Когда я случайно налетела на Тавифу, она взяла меня за руку и больше не отпускала. Мне ни разу не вспомнился Нафанаил. Я думала лишь о юноше с рынка, который помог мне подняться. Думала о своих свитках и чернилах. В темноте за прикрытыми веками я была свободна.

XI

В те дни, когда Тавифа не навещала меня, мы с Лави выходили из дома пораньше. Наш путь лежал через Сепфорис к южным воротам, где я останавливалась полюбоваться долиной. Это был настоящий ритуал: сначала я смотрела вниз, на облака и птиц, потом поднимала взгляд кверху, туда, где терялись в синеве острые кромки гор и вольный ветер приветствовал меня. Затем я спускалась по тропинке, петляющей между холмами, твердо намереваясь найти пещеру, где можно спрятать мои свитки и чашу для заклинаний. Время поджимало, хотя пока что мать не спешила учинить обыск в тетиной комнате. Возможно, ей просто не приходило в голову заподозрить нас в сговоре, но это могло случиться в любую секунду, и очень скоро. Каждое утро я в тревоге бросалась разыскивать Йолту, желая удостовериться, что сверток цел.
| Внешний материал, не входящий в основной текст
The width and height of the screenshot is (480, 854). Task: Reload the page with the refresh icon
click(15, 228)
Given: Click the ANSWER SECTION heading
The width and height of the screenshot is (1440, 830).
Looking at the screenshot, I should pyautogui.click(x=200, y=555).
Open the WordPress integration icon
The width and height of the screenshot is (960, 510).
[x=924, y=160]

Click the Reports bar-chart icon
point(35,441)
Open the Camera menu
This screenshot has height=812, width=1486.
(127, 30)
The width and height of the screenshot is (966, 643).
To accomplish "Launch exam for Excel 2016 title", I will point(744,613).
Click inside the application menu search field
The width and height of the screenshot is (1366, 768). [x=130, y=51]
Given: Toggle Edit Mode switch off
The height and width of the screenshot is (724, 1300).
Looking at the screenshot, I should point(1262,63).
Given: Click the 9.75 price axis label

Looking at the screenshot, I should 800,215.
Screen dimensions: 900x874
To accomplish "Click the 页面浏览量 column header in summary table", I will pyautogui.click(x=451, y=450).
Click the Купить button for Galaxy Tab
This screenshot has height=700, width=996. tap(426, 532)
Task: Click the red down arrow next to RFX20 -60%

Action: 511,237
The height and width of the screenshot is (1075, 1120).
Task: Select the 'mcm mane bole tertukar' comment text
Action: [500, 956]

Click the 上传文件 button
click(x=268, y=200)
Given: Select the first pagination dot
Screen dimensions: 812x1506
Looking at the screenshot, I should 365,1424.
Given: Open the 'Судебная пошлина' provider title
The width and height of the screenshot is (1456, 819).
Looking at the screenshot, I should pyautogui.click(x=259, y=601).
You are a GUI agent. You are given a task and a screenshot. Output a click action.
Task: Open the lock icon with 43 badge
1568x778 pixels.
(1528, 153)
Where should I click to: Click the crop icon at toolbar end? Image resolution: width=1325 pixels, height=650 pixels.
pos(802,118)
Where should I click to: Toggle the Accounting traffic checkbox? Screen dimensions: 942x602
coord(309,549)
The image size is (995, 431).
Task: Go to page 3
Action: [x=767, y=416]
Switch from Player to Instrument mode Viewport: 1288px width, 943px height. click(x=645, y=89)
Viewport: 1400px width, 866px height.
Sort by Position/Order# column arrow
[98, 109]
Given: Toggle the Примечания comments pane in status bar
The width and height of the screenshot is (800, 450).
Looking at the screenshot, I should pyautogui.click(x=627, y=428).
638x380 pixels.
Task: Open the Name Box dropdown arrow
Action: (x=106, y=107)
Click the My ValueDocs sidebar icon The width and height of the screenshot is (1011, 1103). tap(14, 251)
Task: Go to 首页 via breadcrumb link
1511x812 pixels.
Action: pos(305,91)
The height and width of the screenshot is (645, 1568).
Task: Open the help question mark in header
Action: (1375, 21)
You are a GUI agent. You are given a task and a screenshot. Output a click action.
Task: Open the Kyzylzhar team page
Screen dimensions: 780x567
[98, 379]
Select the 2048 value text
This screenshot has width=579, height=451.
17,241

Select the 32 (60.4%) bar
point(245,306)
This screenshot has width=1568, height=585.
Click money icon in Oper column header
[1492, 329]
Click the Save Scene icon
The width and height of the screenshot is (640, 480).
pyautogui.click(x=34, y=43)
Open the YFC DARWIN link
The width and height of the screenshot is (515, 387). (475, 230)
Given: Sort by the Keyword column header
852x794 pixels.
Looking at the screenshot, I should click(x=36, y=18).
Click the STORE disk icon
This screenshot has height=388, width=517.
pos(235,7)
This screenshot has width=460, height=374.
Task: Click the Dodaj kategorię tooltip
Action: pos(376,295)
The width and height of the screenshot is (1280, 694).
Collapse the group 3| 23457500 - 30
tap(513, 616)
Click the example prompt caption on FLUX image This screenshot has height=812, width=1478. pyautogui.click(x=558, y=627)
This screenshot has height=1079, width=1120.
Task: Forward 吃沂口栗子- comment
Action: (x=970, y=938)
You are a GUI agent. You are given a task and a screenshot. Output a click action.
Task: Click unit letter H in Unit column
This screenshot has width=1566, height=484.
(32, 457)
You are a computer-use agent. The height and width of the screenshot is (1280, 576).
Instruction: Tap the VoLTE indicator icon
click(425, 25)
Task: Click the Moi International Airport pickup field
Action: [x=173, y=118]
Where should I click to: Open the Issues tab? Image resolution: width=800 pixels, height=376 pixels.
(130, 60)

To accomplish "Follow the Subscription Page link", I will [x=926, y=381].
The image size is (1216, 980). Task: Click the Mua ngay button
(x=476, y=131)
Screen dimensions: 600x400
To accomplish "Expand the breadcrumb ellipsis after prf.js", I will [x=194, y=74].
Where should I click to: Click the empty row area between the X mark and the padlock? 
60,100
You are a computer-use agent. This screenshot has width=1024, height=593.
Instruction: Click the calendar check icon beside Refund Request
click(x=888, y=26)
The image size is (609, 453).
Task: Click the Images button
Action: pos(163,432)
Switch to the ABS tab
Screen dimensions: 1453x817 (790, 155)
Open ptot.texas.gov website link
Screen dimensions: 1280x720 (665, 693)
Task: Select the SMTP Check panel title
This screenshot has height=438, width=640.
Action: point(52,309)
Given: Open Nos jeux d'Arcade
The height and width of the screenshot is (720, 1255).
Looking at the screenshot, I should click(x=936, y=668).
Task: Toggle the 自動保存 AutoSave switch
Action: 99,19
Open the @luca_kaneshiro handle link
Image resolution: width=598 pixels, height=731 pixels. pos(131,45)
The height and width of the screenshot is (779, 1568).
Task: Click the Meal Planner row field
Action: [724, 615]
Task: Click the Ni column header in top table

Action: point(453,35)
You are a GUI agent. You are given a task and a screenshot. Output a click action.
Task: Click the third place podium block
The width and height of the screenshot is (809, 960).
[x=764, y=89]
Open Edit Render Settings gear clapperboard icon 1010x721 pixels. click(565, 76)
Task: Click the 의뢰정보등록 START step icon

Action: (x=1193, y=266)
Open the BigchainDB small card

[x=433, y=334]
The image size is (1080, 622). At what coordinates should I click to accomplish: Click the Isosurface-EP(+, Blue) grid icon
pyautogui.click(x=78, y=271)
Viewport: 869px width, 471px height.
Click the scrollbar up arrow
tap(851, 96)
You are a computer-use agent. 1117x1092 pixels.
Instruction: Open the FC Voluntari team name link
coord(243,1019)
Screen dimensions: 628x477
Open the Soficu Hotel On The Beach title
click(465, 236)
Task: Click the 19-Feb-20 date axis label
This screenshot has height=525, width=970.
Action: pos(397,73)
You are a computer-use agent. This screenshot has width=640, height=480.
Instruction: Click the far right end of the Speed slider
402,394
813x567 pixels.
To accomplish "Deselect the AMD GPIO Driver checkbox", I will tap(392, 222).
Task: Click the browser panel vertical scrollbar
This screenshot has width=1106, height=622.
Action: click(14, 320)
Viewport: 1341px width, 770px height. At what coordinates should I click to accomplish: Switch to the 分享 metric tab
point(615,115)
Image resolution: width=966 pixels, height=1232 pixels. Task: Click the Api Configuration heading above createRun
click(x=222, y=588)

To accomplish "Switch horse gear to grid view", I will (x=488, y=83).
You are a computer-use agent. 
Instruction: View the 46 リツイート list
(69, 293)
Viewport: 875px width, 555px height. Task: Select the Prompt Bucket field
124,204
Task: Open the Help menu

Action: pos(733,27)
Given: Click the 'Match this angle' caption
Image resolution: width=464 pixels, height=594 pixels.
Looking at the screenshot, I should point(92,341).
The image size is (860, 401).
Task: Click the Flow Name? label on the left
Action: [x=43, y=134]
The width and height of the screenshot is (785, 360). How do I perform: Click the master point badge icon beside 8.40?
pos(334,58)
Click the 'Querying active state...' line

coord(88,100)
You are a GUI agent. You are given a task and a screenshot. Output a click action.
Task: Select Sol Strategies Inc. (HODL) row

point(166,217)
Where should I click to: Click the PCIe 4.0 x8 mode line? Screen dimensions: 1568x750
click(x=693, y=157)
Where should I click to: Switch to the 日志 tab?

Мне и самой было непонятно, почему перспектива утраты тринадцати свитков, двух флаконов чернил, пары тростниковых перьев, трех чистых листов папируса и чаши вызывает у меня такое отчаяние. Лишь с течением времени я начала понимать, как много значили эти вещи. Они не только служили символом ускользающих из памяти историй, которые я жаждала сохранить; в них сосредоточилась вся сила моего стремления выразить себя, возвыситься над собственной ничтожностью, вырваться из привычного круга жизни и познать мир за его пределами. У меня было столько желаний.

Поиск подходящей пещеры превратился в навязчивую идею. Лави тоже рьяно взялся за дело, хоть и выказывал признаки беспокойства, когда я сворачивала с тропинки в глухие уголки, где в безлюдных зарослях водились барсуки, кабаны, дикие козы, гиены и шакалы. С каждым разом я забиралась все дальше и дальше от дома. Мы проходили мимо рабочих с известняковых каменоломен, женщин, стиравших одежду в быстрой воде, пастушков, которые сражались на посохах, воображая, будто это мечи, и молодых назаретянок, снимавших поздний урожай оливок. Время от времени нам попадался благочестивый человек, молившийся вдали от чужих глаз за скалой или под сенью акаций. Мы обошли десятки пещер, но ни одна из них не годилась: либо слишком доступная, либо уже кем-то занята, либо служит гробницей и вход запечатан камнем.